[Stored items from a collection]
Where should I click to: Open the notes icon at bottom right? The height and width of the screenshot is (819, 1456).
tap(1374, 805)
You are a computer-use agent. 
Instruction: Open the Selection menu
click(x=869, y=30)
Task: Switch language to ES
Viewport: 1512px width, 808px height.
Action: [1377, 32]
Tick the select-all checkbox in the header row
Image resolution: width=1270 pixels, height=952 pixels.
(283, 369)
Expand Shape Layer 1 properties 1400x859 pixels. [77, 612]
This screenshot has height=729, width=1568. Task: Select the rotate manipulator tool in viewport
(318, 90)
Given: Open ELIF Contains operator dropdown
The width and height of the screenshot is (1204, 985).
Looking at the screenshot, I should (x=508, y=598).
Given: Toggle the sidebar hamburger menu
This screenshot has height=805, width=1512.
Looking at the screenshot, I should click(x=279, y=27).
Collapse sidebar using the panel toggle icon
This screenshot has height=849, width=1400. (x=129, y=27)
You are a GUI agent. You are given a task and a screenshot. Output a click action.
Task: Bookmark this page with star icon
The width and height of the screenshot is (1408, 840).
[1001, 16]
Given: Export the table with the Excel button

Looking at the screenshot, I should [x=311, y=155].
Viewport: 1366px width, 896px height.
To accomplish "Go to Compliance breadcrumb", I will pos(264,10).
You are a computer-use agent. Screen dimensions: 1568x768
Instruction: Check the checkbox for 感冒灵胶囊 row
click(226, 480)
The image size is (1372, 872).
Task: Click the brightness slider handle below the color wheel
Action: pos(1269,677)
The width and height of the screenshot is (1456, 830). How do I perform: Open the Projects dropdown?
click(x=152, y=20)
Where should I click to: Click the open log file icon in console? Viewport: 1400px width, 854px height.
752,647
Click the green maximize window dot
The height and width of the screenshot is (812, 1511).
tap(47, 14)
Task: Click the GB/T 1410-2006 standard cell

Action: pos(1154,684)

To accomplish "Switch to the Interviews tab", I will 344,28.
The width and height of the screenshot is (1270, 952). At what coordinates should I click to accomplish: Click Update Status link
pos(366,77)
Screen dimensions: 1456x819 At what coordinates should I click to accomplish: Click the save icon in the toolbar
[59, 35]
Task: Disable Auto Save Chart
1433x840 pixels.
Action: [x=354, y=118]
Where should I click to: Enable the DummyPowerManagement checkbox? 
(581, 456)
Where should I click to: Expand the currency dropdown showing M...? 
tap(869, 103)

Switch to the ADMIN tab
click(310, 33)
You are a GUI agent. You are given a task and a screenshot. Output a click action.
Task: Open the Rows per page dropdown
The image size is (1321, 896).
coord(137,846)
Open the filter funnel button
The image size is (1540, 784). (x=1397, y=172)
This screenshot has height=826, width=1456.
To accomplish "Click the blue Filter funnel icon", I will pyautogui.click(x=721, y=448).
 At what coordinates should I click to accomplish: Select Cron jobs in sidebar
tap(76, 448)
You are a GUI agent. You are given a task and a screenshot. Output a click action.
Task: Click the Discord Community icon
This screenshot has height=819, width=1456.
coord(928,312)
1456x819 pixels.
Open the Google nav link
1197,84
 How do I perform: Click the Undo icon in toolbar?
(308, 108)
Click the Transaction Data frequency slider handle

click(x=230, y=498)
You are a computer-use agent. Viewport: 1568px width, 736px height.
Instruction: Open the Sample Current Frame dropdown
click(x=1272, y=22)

*EXERCISE*
The records above need to be retyped in full, exactly as they stand.

*EXERCISE RESPONSE*
Where should I click to: Open the notes icon at bottom right? The height and width of the screenshot is (819, 1456).
tap(1374, 805)
You are a computer-use agent. 
Instruction: Open the Selection menu
click(x=869, y=30)
Task: Switch language to ES
Viewport: 1512px width, 808px height.
Action: [1377, 32]
Tick the select-all checkbox in the header row
Image resolution: width=1270 pixels, height=952 pixels.
(283, 369)
Expand Shape Layer 1 properties 1400x859 pixels. [77, 612]
This screenshot has height=729, width=1568. Task: Select the rotate manipulator tool in viewport
(318, 90)
Given: Open ELIF Contains operator dropdown
The width and height of the screenshot is (1204, 985).
Looking at the screenshot, I should (x=508, y=598).
Given: Toggle the sidebar hamburger menu
This screenshot has height=805, width=1512.
Looking at the screenshot, I should click(x=279, y=27).
Collapse sidebar using the panel toggle icon
This screenshot has height=849, width=1400. (x=129, y=27)
You are a GUI agent. You are given a task and a screenshot. Output a click action.
Task: Bookmark this page with star icon
The width and height of the screenshot is (1408, 840).
[1001, 16]
Given: Export the table with the Excel button

Looking at the screenshot, I should [x=311, y=155].
Viewport: 1366px width, 896px height.
To accomplish "Go to Compliance breadcrumb", I will pos(264,10).
You are a computer-use agent. Screen dimensions: 1568x768
Instruction: Check the checkbox for 感冒灵胶囊 row
click(226, 480)
The image size is (1372, 872).
Task: Click the brightness slider handle below the color wheel
Action: pos(1269,677)
The width and height of the screenshot is (1456, 830). How do I perform: Open the Projects dropdown?
click(x=152, y=20)
Where should I click to: Click the open log file icon in console? Viewport: 1400px width, 854px height.
752,647
Click the green maximize window dot
The height and width of the screenshot is (812, 1511).
tap(47, 14)
Task: Click the GB/T 1410-2006 standard cell

Action: pos(1154,684)

To accomplish "Switch to the Interviews tab", I will 344,28.
The width and height of the screenshot is (1270, 952). At what coordinates should I click to accomplish: Click Update Status link
pos(366,77)
Screen dimensions: 1456x819 At what coordinates should I click to accomplish: Click the save icon in the toolbar
[59, 35]
Task: Disable Auto Save Chart
1433x840 pixels.
Action: [x=354, y=118]
Where should I click to: Enable the DummyPowerManagement checkbox? 
(581, 456)
Where should I click to: Expand the currency dropdown showing M...? 
tap(869, 103)

Switch to the ADMIN tab
click(310, 33)
You are a GUI agent. You are given a task and a screenshot. Output a click action.
Task: Open the Rows per page dropdown
The image size is (1321, 896).
coord(137,846)
Open the filter funnel button
The image size is (1540, 784). (x=1397, y=172)
This screenshot has height=826, width=1456.
To accomplish "Click the blue Filter funnel icon", I will pyautogui.click(x=721, y=448).
 At what coordinates should I click to accomplish: Select Cron jobs in sidebar
tap(76, 448)
You are a GUI agent. You are given a task and a screenshot. Output a click action.
Task: Click the Discord Community icon
This screenshot has height=819, width=1456.
coord(928,312)
1456x819 pixels.
Open the Google nav link
1197,84
 How do I perform: Click the Undo icon in toolbar?
(308, 108)
Click the Transaction Data frequency slider handle

click(x=230, y=498)
You are a computer-use agent. Viewport: 1568px width, 736px height.
Instruction: Open the Sample Current Frame dropdown
click(x=1272, y=22)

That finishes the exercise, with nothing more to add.